全程：distributed denial of service.分布式拒绝服务攻击。

官方解释：

在某一时刻(极小的一个时间区间)向要攻击的目标服务器发起大量的请求，耗尽目标服务器的可用资源，造成用户无法访问该服务器。也就是无法提供服务了，而且由于这种发起大量请求必然不太可能是单一的，是来自多方位的，所以是分布式的。

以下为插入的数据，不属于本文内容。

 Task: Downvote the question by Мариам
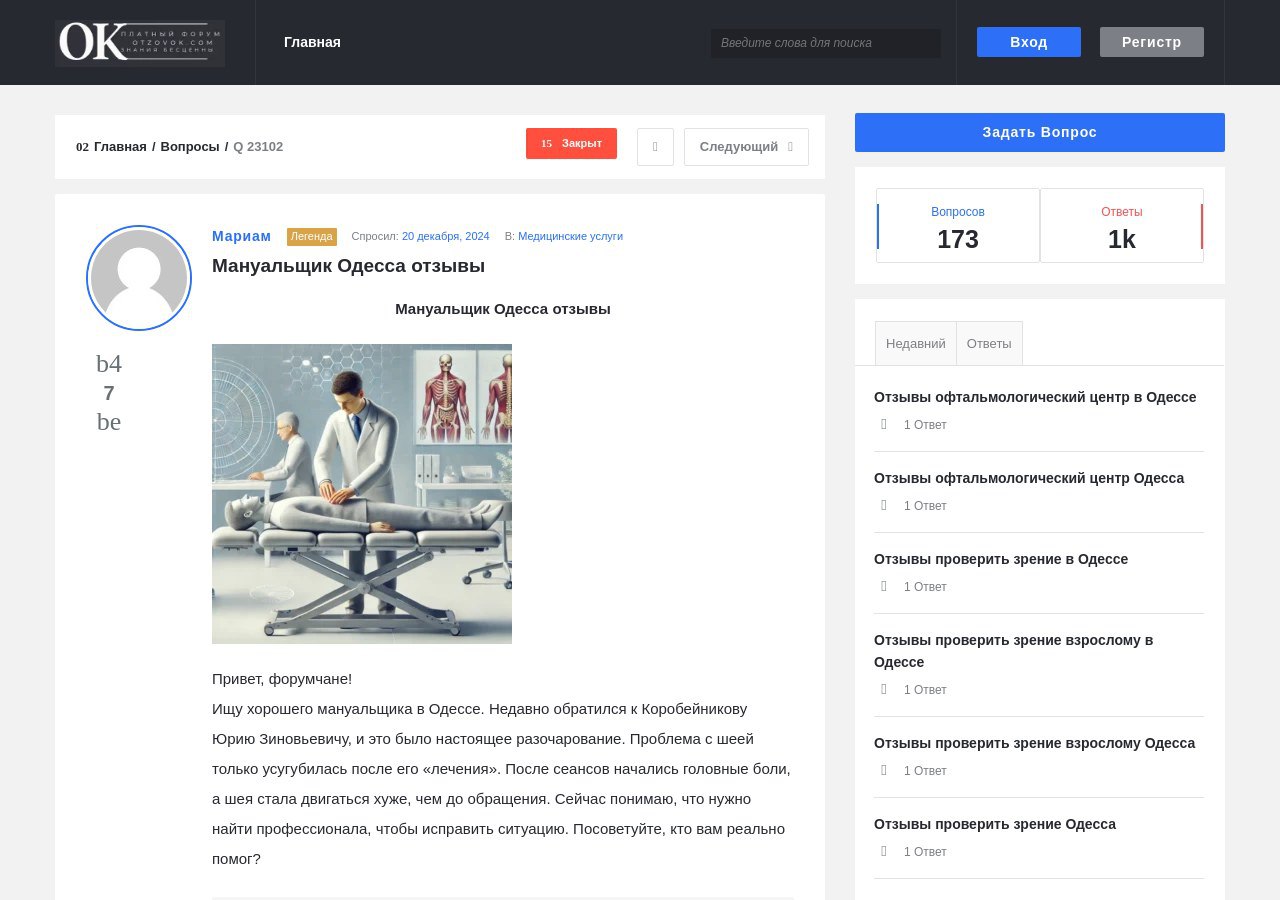[x=109, y=422]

开发过web或者进行过压力测试的人应该都用过压力测试工具，我们可以简单搭个Tomcat的web服务来感受一下，用Jmeter可以简单实现在短期发送大量请求的要求，同时打开一个命令行页面我们可以看到它会提示线程池满了。这就是说这个web服务器资源满了。

二、DDOS分类

种类有很多，这边只提及几种比较常见的。

1.通过让对方的网络过载，来阻扰网络通讯。

2.阻断用户访问服务。

3.阻断服务与用户的连接。

4.就是上面说的，通过大量请求让服务器超负荷。最常见，也叫CC攻击。

三、防范措施

其实原则上，这种攻击是没办法完全避免的，只能尽可能的防范。

1.备份服务器

我认为最怂的方法，但确实最有效的。不多解释。

2.更换更大的带宽

治标不治本的做法，但也是一种有效的方法。

3.拦截过滤请求。

以web为例，比较常见的DDOS都是一个集群同时发送请求的。

比较显然的做法就是一个了

A.过滤IP字段

这个方法不难，比较常见的方法就是从两个层面去拦截。

从硬件服务器的防火墙可以设置。

同样的从web服务器的nginx，Apache这种服务器也可以配置拒绝访问的IP地址。

当然这里必须要说的就是，从后者层面去拦截的方式是有代价的，付出的资源较大。

4.CDN方法

通俗解释就是主要针对那种只提供静态资源的服务。

做法就是将静态内容分发给不同的服务器，类似于上面提到的扩展带宽。

其实，还是有方法去绕过这个转发去获取IP的。